Several months ago I came across a miracle on Facebook – ‘the only existing photo’ of Pushkin.
It is unmistakably the man himself. I don’t understand how that is possible, but I believe what I see. The Facebook comments are sceptical.
From 1824 to 1826 Pushkin was banned to Mikhaylovskoye, his mother’s estate, where he wrote the main chapters of Eugene Onegin. The scenery of Mikhaylovskoye is used as a backdrop for the novel.
I know the place quite well as I used to spend my summer vacations there – both of my parents worked as guides and were friends with the keeper of the Mikhaylovskoye Museum Reserve (as it is called now). Because it was ‘a reserve’ there were a lot of mushrooms and wild strawberries. I have learned to swim in the small river that Pushkin termed ‘this Hellespont’ referring to Byron’s swimming habits. Eugene Onegin I know by heart. It took me several years to learn the novel; my mother thought this exercise would develop my memory skills. I guess it helped.
So Pushkin, except being ‘the sun of Russian poetry’ and ‘our everything’, is also my imaginary friend. It is personal.

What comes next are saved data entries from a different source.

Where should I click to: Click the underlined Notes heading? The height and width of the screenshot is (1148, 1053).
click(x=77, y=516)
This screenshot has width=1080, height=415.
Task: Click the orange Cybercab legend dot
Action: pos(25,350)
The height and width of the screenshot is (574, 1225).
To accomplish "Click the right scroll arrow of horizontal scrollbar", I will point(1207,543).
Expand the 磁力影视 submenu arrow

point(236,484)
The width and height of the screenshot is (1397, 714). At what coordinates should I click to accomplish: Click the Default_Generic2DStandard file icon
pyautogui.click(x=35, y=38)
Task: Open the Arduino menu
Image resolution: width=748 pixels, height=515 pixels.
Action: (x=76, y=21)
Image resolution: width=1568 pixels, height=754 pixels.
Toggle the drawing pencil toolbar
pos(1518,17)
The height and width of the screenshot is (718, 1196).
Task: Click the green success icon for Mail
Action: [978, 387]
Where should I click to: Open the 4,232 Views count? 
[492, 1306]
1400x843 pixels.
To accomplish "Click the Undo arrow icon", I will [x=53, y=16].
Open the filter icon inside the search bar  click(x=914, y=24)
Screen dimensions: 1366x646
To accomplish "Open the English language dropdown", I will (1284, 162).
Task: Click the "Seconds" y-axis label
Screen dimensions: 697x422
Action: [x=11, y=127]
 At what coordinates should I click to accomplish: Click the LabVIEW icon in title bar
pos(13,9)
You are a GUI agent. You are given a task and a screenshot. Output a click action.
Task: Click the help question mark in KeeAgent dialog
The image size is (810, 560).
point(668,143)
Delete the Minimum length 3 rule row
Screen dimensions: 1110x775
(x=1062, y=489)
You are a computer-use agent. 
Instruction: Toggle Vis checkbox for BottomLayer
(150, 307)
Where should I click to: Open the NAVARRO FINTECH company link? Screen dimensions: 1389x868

Here are paintings of Pushkin the Poet hanging around on Onegin’s bench (used by Tatiana and not Onegin in the novel):
Pushkin (and Onegin) had a crossed-armed statue of Napoleon. According to my mother (‘all his friends say’), standing cross-armed was Pushkin’s favourite pose. He was a rather short man and thought himself ugly.
Pushkin died at the age of 37. I am now 36. Thank god I live in the age of infantilism.